Appeal by Defendant from judgment entered 25 March 2022 by Judge George C. Bell in Cleveland County, Nos. 20 CRS 1261-62 Superior Court.
Attorney General Joshua H. Stein, by Assistant Attorney General Brent D. Kiziah, for the State.
Wyatt Early Harris Wheeler LLP, by Stanley F. Hammer, for DefendantAppellant.
CARPENTER, Judge.
Bobby Dean Abee, III ("Defendant") appeals from judgment after a jury convicted him of conspiracy to sell and possession of narcotics. On appeal, Defendant argues the trial court erred by: (1) denying Defendant's motion to dismiss the charges of conspiracy to sell narcotics and possession of narcotics; and (2) not intervening ex mero motu during the State's cross-examination of Defendant. After careful review, we discern no error.
I. Factual &Procedural Background
On 8 September 2020, a Cleveland County grand jury indicted Defendant with conspiring to sell narcotics, in violation of N.C. Gen. Stat. § 90-98; possessing narcotics, in violation of N.C. Gen. Stat. § 90-95(a)(3); and attaining the status of habitual felon, in violation of N.C. Gen. Stat. § 14-71. The State tried Defendant's case before a jury and the Honorable Judge George C. Bell in Cleveland County Superior Court on 24 and 25 March 2022.

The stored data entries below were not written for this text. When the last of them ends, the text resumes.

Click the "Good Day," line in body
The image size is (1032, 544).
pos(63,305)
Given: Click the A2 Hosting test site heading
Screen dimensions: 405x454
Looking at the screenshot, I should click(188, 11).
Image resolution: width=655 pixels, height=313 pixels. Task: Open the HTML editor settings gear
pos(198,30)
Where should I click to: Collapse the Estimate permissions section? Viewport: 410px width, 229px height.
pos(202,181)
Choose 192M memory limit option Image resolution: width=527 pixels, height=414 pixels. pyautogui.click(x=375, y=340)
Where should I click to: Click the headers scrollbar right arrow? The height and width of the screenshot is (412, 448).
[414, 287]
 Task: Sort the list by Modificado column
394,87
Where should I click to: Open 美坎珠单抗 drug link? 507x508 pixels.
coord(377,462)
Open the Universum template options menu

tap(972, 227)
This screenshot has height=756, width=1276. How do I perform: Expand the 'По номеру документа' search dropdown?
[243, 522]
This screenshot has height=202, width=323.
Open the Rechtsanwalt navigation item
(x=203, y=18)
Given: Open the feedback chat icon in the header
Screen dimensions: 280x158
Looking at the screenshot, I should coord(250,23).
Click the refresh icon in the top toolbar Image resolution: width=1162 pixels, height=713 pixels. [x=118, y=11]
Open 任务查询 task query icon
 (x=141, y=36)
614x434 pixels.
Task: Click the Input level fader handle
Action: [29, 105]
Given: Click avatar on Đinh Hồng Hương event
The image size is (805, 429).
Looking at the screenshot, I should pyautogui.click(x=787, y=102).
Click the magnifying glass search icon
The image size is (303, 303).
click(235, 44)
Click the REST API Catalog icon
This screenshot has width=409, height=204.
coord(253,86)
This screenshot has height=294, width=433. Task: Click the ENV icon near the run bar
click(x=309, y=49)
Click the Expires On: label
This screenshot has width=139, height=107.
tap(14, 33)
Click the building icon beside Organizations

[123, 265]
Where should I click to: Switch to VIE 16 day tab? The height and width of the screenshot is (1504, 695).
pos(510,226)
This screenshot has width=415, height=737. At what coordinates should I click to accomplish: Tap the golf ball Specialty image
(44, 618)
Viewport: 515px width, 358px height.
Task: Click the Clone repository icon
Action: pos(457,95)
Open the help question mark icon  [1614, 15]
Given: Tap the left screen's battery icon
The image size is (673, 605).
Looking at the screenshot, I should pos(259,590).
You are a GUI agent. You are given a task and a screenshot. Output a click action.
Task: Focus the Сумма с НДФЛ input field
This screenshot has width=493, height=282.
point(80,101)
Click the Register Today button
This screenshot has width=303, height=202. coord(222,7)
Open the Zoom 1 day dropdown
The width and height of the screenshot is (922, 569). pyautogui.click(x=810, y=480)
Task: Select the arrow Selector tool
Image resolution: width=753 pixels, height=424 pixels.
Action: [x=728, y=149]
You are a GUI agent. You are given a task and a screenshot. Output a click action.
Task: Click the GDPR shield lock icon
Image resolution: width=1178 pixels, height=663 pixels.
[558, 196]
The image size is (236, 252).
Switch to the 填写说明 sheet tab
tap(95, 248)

Evidence at Defendant's trial tended to show the following. On 28 May 2020, during an undercover drug operation, Cleveland County Sheriff's deputies entered a home located in Kings Mountain, North Carolina (the "Home"). At the Home, the deputies expected to find Darren Riddle and Justin Riddle, who they believed to be the operators of a suspected drug enterprise. The deputies, however, found Defendant, along with Justin Riddle, inside the Home. Upon seeing the deputies entering the Home, Defendant immediately shut Darren Riddle's bedroom door. During their search of the Home, the deputies eventually seized 36.98 grams of heroin, a pistol, and drug paraphernalia, all from Darren Riddle's bedroom.
When Detective Derek Toney arrived at the Home, Defendant was not handcuffed and was sitting on the living room couch. Lieutenant Chris Hutchins, who was at the scene on 28 May 2020, also testified Defendant was sitting, not handcuffed, on the living room couch. Lieutenant Hutchins further testified that "[Defendant] had a plastic baggie in his hand, and he was putting the plastic baggie in between the couch cushion and the couch to hide or conceal whatever was in his hand." After witnessing Defendant attempt to conceal a bag in between couch cushions, Lieutenant Hutchins pulled Defendant off the couch and found a plastic bag of what appeared to be heroin. The bag was eventually shown to contain 3.1 grams of heroin.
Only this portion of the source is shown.